Word and element pointing records
-=-=-=-=-

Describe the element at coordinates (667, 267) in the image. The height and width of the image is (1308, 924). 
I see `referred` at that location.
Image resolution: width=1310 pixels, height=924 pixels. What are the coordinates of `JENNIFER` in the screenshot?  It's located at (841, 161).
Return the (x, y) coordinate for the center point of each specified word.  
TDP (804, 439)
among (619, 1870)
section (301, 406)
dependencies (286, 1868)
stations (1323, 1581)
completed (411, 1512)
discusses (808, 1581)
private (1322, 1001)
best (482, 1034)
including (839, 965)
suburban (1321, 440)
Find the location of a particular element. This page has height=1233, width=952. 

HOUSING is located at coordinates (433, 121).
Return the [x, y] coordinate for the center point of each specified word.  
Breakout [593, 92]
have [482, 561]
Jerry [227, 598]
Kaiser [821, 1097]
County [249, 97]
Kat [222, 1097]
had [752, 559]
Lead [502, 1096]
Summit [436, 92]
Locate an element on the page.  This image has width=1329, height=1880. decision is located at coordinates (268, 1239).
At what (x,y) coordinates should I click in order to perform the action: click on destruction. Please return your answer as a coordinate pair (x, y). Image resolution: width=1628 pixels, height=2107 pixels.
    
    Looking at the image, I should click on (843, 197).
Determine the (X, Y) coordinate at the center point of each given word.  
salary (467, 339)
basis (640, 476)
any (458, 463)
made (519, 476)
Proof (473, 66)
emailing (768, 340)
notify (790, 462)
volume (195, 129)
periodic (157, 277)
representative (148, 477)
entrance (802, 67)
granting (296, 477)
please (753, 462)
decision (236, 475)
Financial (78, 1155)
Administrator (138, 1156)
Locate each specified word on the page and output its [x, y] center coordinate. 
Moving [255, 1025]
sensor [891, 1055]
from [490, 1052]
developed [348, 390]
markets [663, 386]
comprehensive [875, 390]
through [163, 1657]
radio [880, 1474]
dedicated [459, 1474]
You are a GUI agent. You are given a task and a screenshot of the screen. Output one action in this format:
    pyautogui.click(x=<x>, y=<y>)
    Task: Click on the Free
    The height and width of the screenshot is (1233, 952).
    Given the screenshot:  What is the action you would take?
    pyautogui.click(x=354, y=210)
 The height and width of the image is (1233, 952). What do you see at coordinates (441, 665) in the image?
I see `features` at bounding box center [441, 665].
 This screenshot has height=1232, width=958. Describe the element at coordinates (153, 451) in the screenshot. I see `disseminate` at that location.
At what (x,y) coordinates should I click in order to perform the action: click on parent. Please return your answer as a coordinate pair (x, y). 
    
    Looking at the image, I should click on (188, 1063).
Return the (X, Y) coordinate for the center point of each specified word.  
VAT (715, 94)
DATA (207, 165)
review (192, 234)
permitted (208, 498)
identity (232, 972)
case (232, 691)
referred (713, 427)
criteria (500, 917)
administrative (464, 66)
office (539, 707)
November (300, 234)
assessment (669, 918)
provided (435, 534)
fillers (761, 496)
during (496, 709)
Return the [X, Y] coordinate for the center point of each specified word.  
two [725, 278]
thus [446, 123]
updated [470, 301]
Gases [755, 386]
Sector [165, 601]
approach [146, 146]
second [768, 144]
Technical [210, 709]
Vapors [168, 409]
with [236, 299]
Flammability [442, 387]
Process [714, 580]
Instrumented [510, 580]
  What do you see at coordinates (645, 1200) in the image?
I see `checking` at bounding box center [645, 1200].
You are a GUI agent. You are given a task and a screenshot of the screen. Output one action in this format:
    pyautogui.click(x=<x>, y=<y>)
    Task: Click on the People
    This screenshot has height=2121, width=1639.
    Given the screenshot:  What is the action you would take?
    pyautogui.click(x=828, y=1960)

-=-=-=-=-

- Problem to work on -
Return each line of the records above that contains the string "location". Case counts.

- Answer in full -
I see `referred` at that location.
Find the location of a particular element. This page has height=1233, width=952. 
 This screenshot has height=1232, width=958. Describe the element at coordinates (153, 451) in the screenshot. I see `disseminate` at that location.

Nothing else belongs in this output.